On the demand side, one can assume that the world demand is not a major constraint for Bangladesh despite the recent global downturn. This is because Bangladesh is a very small player in the world market and the experience of the RMG sector during the recent global crisis shows that a small country like Bangladesh, which is producing low-cost, mass-consumption products (low end of the RMG market), can not only survive but even expand its market share by paying attention to market trends. So, much of the policy attention has to focus on production incentives, quality and cost competitiveness.
Regarding production incentives, there is plenty of empirical evidence that both the exchange rate and trade protection matter for exports. By and large, Bangladesh has managed its exchange rate policy well, although the appreciation of the real exchange rate since 2006 needs careful monitoring. On the trade protection front, unfortunately, Bangladesh has moved hesitantly. While trade protection has come down sharply from its very high levels in the early 1990s, Bangladesh remains amongst the most heavily-protected countries in the world. Trade reform has also stagnated over the past few years. A rapidly expanding and diversified manufacturing sector requires a much faster pace of trade liberalisation.

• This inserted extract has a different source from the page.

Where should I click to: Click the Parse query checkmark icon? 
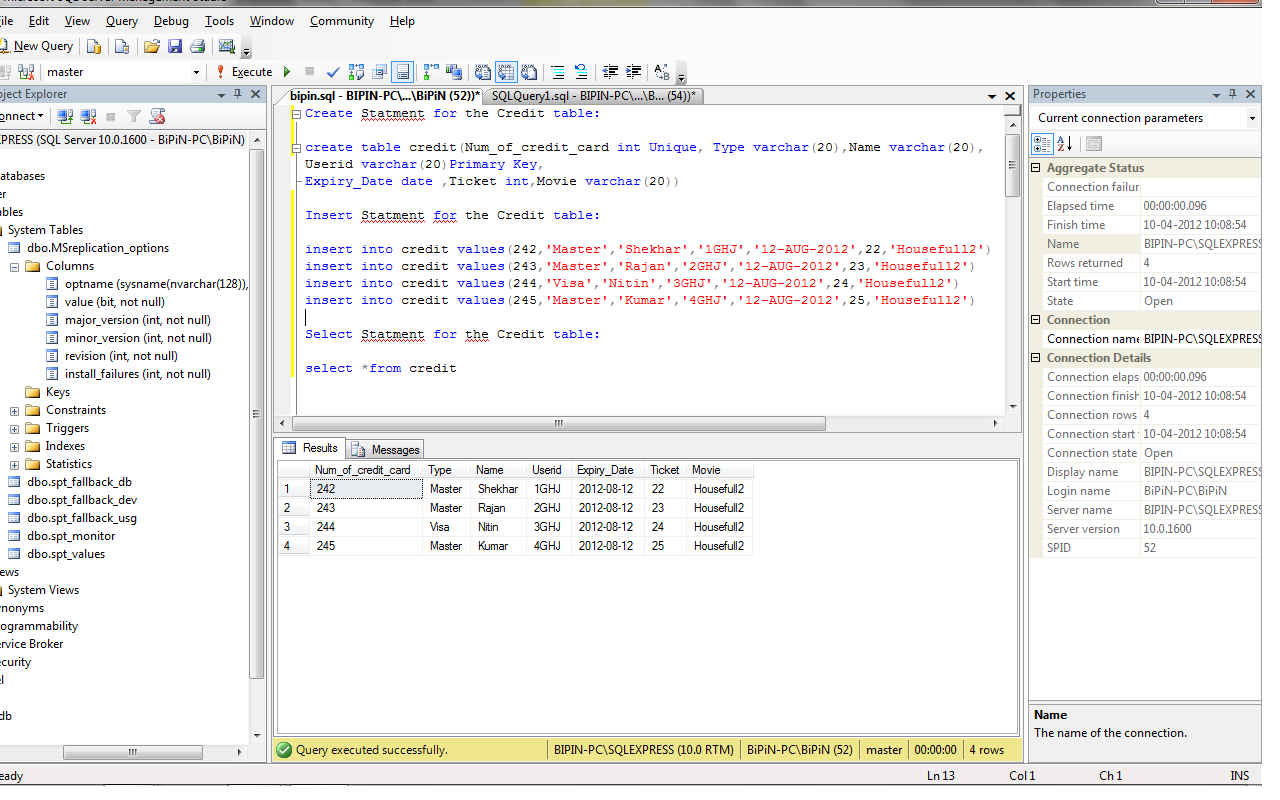coord(333,71)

On the quality front, much will depend upon the quality of labour and adoption of better technology. As LFS data show, some progress has been made in upgrading labour skills through improvements in education and training, but there is a long-long way to go. Indeed, the 78 percent informal labour force cannot be converted overnight into quality labour for manufacturing and formal services without long-term massive enhancement effort in education and training.
This is a huge challenge and requires a long-term strategy for public investment in human development and improvement in service delivery. On the technology front, the experience of the RMG sector clearly demonstrates the importance of diffusion of technology through partnership with foreign investors.

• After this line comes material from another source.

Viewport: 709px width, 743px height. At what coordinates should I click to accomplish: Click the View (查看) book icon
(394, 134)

Concerning cost, the most obvious place to look for improvement is in infrastructure. Both power and transport are key determinants of cost competitiveness. In electricity, the inadequacy of supply is well known. While efforts are underway to mobilise new investments in power, innovative ways must be found to address the power crisis.
The solutions include better demand management and more aggressive efforts for energy trade with neighbours. In transport, Bangladesh faces trade logistic costs that are much higher than in East Asian countries or in India. Trade logistic cost has to be brought down substantially through new investment in transport network, including sea-ports, improvements in performance of existing facilities, and much better traffic management.
Bangladesh’s potential for creating good jobs is quite large. Endowed with an abundant and expanding labour force and excellent geography in terms of location and access to the sea, good policies should open up the doors for a rapid expansion of an export-oriented manufacturing sector. Good political leadership is the key to harnessing this potential.
Sadiq Ahmed is Vice-Chairman, Policy Research Institute of Bangladesh.